Breach of Contract

His idea of acceptable.
His idea of acceptable.

There is nothing more important in a marriage – or in any relationship, really – than open, honest communication. It is important for both parties to be on the same page, or at the very least, understand where the other person is coming from. Every once in a while, it just doesn’t work out as planned. 

A year and a half ago, we moved from a house with a lovely master bath, complete with ginormous, custom made vanity.

My idea of acceptable.
My idea of acceptable.

It was perfect. It had tons of drawer and cabinet space. It had two sinks, and plenty of room for every toiletry product under the sun. There was never any discussion about what belongs where, and two people could easily get ready at the same time.

When we sold that house and moved into another, smaller house, we had to sacrifice on the bathroom. Although this one was remodeled, and is quite nice, it is much smaller than the last one. We now have a single vanity, with no medicine cabinet and zero drawers. That means we have to share. Occasionally, it results in a conversation like this one, that happened just last week:

FKGuy: Remember when we first moved in here (helloooooo…. it wasn’t all that long ago…) and we said that we had to keep the top of the vanity neat because it is so small?

Me: Whatever. Can you please pass the toothpaste? (And I know you are referring to me when you say “we“.)

FKGuy: All your stuff is sitting on top of the vanity. Can’t you put it in the cabinet?

Me: Well, if I put my medication away I will forget to take it – you know, out of sight, out of mind? We don’t want that to happen. (Not that there is a tremendous amount of space in the cabinet, either.)

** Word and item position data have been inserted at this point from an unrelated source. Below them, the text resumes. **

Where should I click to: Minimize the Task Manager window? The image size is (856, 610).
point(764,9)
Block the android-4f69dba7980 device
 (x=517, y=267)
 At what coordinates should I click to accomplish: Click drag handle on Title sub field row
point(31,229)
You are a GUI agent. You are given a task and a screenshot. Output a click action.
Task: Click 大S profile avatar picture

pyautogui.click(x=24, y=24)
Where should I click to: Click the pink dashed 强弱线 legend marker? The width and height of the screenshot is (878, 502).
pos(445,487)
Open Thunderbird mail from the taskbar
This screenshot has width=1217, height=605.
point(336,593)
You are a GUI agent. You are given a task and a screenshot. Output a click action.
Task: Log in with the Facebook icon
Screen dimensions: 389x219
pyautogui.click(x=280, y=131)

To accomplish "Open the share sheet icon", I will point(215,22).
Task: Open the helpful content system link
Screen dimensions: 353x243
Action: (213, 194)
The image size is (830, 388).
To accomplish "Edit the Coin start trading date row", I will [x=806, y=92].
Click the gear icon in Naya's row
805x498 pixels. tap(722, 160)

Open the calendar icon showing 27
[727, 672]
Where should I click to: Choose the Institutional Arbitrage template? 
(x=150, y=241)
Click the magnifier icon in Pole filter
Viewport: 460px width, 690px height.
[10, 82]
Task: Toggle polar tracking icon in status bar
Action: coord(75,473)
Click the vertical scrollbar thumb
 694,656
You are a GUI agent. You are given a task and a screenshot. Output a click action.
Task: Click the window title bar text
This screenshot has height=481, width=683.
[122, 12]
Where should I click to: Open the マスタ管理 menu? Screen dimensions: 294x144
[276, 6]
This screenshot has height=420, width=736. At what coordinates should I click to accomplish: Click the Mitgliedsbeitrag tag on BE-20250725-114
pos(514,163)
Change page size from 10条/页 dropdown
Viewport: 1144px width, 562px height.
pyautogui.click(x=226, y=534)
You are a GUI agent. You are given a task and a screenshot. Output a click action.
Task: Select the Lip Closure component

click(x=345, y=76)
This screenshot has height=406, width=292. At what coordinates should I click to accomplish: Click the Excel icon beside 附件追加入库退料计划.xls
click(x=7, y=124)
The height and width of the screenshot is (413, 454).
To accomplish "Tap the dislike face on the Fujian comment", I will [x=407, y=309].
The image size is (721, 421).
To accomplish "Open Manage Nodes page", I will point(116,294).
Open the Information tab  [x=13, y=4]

FKGuy: What about your other stuff?

Me: Like what – the toothpaste I am currently using?

FKGuy: No, like your hair stuff. Or the contact lens solution. 

Me: Why are we still talking about this?

FKGuy: When we moved, we agreed to keep this neat. You are in breach of contract. 

Me: Breach of contract? Hhahahahahahhahahahahaaaaaaaaaaaaaaaaa!

FKGuy: Yep, breach of contract. 

Me: OK, fantastic. Sue me. Meanwhile, I am going to sleep.

By the next morning all of my non-medication had been moved to the window sill. I have since moved some of it to the cabinet (I am fairly certain I will remember my hair product regardless of where it lives), yet there are a few stragglers that live on the counter. We have, thus far, avoided litigation. As our home building project continues, there is the promise of a large, two sink vanity in our very near future. We are both looking forward to that.